SUPPLIED PASSAGE

In the perennial conflict between germs and humans, the influenza virus has a distinguished roster of battlefield victories. But now, far from America's shores, a new round of hostilities is brewing. For the first time, scientists and public health officials are preparing to fight back.
Across East Asia, an influenza virus known by the scientific designation H5N1 has killed at least 55 people and tens of millions of birds. As potential aggressors go, this one's about as insidious as they get -- fast-moving, deadly and extremely unpredictable. Before it can mount an all-out offensive, this "bird flu" virus must change its genetic makeup so that it can jump easily from human to human. Once it has done so, the resulting germ could spread quickly, inflicting heavy casualties among a global population with no natural immunity against it.
That final shift might never happen -- or it could happen next week. But scientists think that roughly three times each century nature creates an influenza virus capable of global devastation, and a "pandemic" flu sweeps the world. The prospects increase when a virus long out of circulation extends its geographic range, its hold on different animal species and its contact with humans. By those measures, H5N1 is a virus on the march.
So can it be stopped? With a few more years to prepare, American public health experts say they may be able to prevail over an outbreak of pandemic flu. But its timing absolutely defies prediction. If the attack comes this year or next, experts acknowledge they can at best slow its march, and the death toll will be grievous.
Among officials and experts tracking the building force of the H5N1 virus, the anxiety is palpable. Dr. Anthony Fauci, who directs the National Institutes of Health office that oversees preparations for pandemic flu, says the sense of urgency is intense. "I feel it every day, and my staff feels it every day."
Fauci calls pandemic flu "the mother of all emerging infections" and warns that the world is behind in building its defenses.
There is, however, a scramble to get ready. The United Nation's World Health Organization has stepped up its monitoring of H5N1 throughout East Asia. It has brokered cooperation among countries to help stem the spread of the virus -- usually by killing flocks of infected birds. And it has exhorted countries to arm themselves with vaccine and antiviral medication.
In Washington, D.C., and across the United States, officials are racing to prepare for and counter the virus before it becomes efficient at jumping from human to human and is transported to America by a passenger aboard a plane.
They know how quickly the scenario could unfold. When a novel respiratory syndrome called SARS emerged in rural China in 2003, it spread to five countries in 24 hours; within several months, it had reached 30 countries on six continents. The East Asian countries most affected by bird flu so far -- Cambodia, Vietnam and Thailand -- are ill-equipped to track the spread of bird flu in animals and humans. Containing it, say experts, is beyond their powers.

DESCRIPTION OF THE TASK
Extend the passage above on the H5N1 bird flu threat, starting after its final sentence about containment being beyond the powers of the affected East Asian countries.

INFORMATION PROVIDED
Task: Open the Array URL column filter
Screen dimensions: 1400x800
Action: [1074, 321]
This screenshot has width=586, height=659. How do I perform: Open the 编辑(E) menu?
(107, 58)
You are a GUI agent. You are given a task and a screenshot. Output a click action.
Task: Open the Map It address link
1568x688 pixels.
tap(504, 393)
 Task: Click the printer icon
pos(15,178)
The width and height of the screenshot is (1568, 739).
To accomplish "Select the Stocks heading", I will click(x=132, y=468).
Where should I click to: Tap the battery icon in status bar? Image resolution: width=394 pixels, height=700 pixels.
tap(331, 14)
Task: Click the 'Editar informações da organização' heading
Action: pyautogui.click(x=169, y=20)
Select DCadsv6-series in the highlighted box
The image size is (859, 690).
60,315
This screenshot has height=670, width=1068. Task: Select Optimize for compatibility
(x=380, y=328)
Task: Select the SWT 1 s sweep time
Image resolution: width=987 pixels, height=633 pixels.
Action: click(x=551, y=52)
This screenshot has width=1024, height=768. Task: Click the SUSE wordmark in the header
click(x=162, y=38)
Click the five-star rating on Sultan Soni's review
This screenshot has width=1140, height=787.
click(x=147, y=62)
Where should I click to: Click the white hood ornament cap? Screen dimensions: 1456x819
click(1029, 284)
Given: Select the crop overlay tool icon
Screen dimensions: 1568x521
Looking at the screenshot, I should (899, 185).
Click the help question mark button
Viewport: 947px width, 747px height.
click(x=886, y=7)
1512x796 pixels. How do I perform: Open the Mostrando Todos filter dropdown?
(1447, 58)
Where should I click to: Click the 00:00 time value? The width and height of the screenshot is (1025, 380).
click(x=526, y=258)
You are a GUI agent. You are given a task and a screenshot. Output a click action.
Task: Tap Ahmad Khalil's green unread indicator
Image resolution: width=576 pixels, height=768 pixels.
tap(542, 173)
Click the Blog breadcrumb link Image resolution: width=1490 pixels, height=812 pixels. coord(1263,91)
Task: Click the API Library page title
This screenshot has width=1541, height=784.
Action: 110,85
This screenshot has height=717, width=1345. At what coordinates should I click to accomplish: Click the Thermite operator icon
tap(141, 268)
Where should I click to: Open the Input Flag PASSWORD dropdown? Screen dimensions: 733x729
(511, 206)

TASK ANSWER
In the last several years, U.S. federal spending on influenza research has increased more than fivefold, to $400 million annually in 2005. Vaccines against two different strains of influenza -- one of them the H5N1 strain -- were rushed through development using new genetic engineering techniques, and have gone into large-scale production at the same time that clinical tests have gotten underway.
The unprecedented compression of the schedule for H5N1 vaccine is risky, Fauci says. But it is "an indication of the urgency" with which officials feel they need to have a vaccine in hand.
President Bush ordered 5.3 million doses of flu-fighting antiviral medications into the strategic stockpile, and in April signed an executive order authorizing the isolation and quarantine of foreigners suspected of arriving at the U.S. border sick with flu. The U.S. Centers for Disease Control and Prevention is expanding the number and capacity of quarantine stations at major U.S. ports. And chastened by flu vaccine shortages last year caused by a production glitch, CDC officials are drawing up plans for distributing limited vaccine and antiviral medication in the event of a pandemic.
"The stakes -- in dollars, resources and human lives -- are enormous," said Rep. Thomas M. Davis III (R-Va.), who on June 30, presided over the fifth hearing this year that Congress has called on the subject.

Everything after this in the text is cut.